Run conversion ads by:
- selling products directly from the Facebook store
- running custom Facebook ads promoting the products with a Call-to-Action (CTA) button redirecting to the product page on the website
Case study 3: run a Google ads campaign to retarget potential clients
Supplement SEO ranking by running Google ads, so your webpages appear above the fold (i.e., above the organic results controlled by SEO).
We can also ‘retarget’ leads who have visited the web pages but have not purchased yet. Run a remarketing campaign with a specific ad copy for these leads. It usually generates a much higher conversion rate than a classic custom ad.
When we have some customers (those who have purchased), we find non-customers who share similar profiles with our existing customers but have never seen our ads. We can run lookalike ads to target these people.
Case study 4: run an email marketing campaign to nurture loyal customers
Email marketing is very cost-effective. We can nurture loyal customers with unique offers, such as a loyalty program or a seasonal (or birthday) discount.
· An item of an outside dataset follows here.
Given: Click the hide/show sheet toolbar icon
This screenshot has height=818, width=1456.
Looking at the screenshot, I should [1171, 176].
We can also reach new ones by email. But to do this, we must build an email list first – which is hard for small and new businesses.
How not to plan a digital marketing strategy: common mistakes and fixes
When things get messy and confusing, because they will, here are what to do.
Not having a clear goal
Most businesses have no idea what they want for their marketing campaigns.
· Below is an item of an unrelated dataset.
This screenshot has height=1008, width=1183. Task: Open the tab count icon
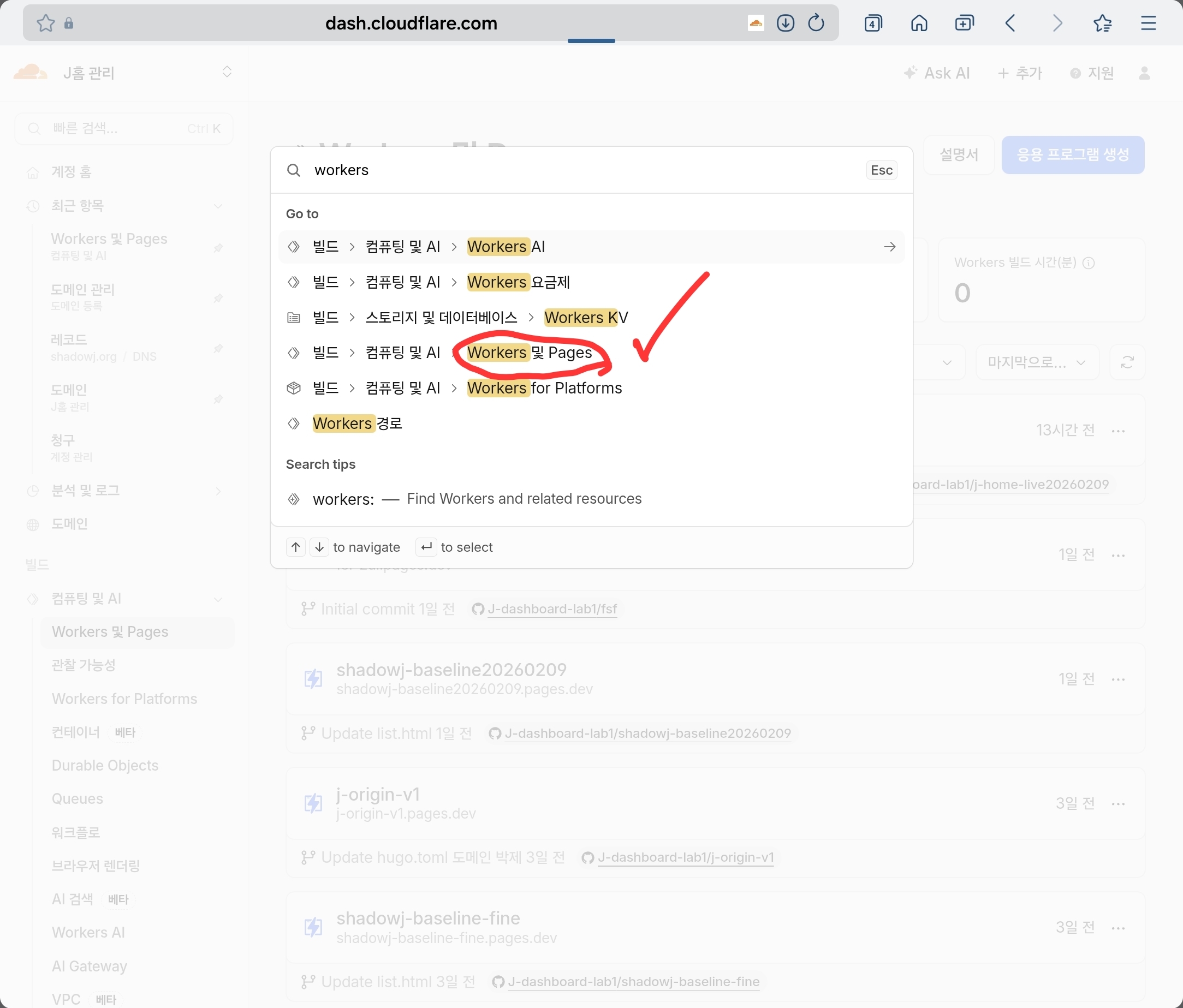[x=873, y=23]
“More revenue” is not a goal.
“Increase lead volume by 5% within a month” is a goal.
We must think of S.M.A.R.T. goals.
Not identifying the proper channels to focus on
Too many businesses waste time and money on the wrong channels. Facebook is not necessarily a must by default.
With a generous budget, everything is possible in marketing. But most businesses are under budget constraints. Usually, it is impossible to do it all.
Consider the target audience, the market, the service/product, and the trends when choosing the proper channels for quality, not quantity.
Not having realistic expectations
A few facts:
SEO will never get traction for you in only three months – this is a long-term strategy.
Neither can you get a 4000x ROAS in one month with merely USD$100 for ads.
When your brand is unknown, no one will buy your product.
It is the reality for most businesses. Keep realistic expectations so that you can run an achievable campaign.
Not A/B testing
No A/B testing means no optimization.
A/B testing is a significant advantage of digital marketing versus traditional marketing – why leave it out? You will miss opportunities to gain better performance. A/B testing must be done.
Not leveraging data & measuring performance
Yet another great advantage of digital marketing that too many people miss out on. Don’t make the mistake of thinking your confirmed sales will last. It can end anytime if you don’t know how to reproduce the result.
Outsourcing versus in-house digital marketing
Here is a comparison.
- Fully dedicated team.
- Domain expertise
- Full suite of tools
- No in-house staff turnover or headcount.
- More time to focus on core competencies
- Often more expensive
- Potentially inconsistent branding
- Need caution in confidentiality & access/permission
- Communication issues may cause delays
- Consistent branding
- More control over processes
- Exorbitant costs for short-term projects or small-to-medium businesses.
- Hiring a ‘full-stack digital marketing manager’ may cut costs, but performance ultimately suffers.
- Lack of expertise when expanding to new market
Ultimately, it depends on your needs. Outsourcing is best when you have a short-term goal, or your business needs to be more significant to afford a whole marketing team. It also applies when entering a new market where local expertise is essential. You will have access to the full range of talents and solutions. Then you can focus on developing your competitive edge.
Your goal sets the stage for your digital marketing strategy
An excellent digital marketing campaign ultimately involves setting S.M.A.R.T. goals and tracking and optimizing your performance. Whether in-house or outsourced, you need the same deliberate focus. Then, a cost-effective campaign that delivers satisfying results is within your reach.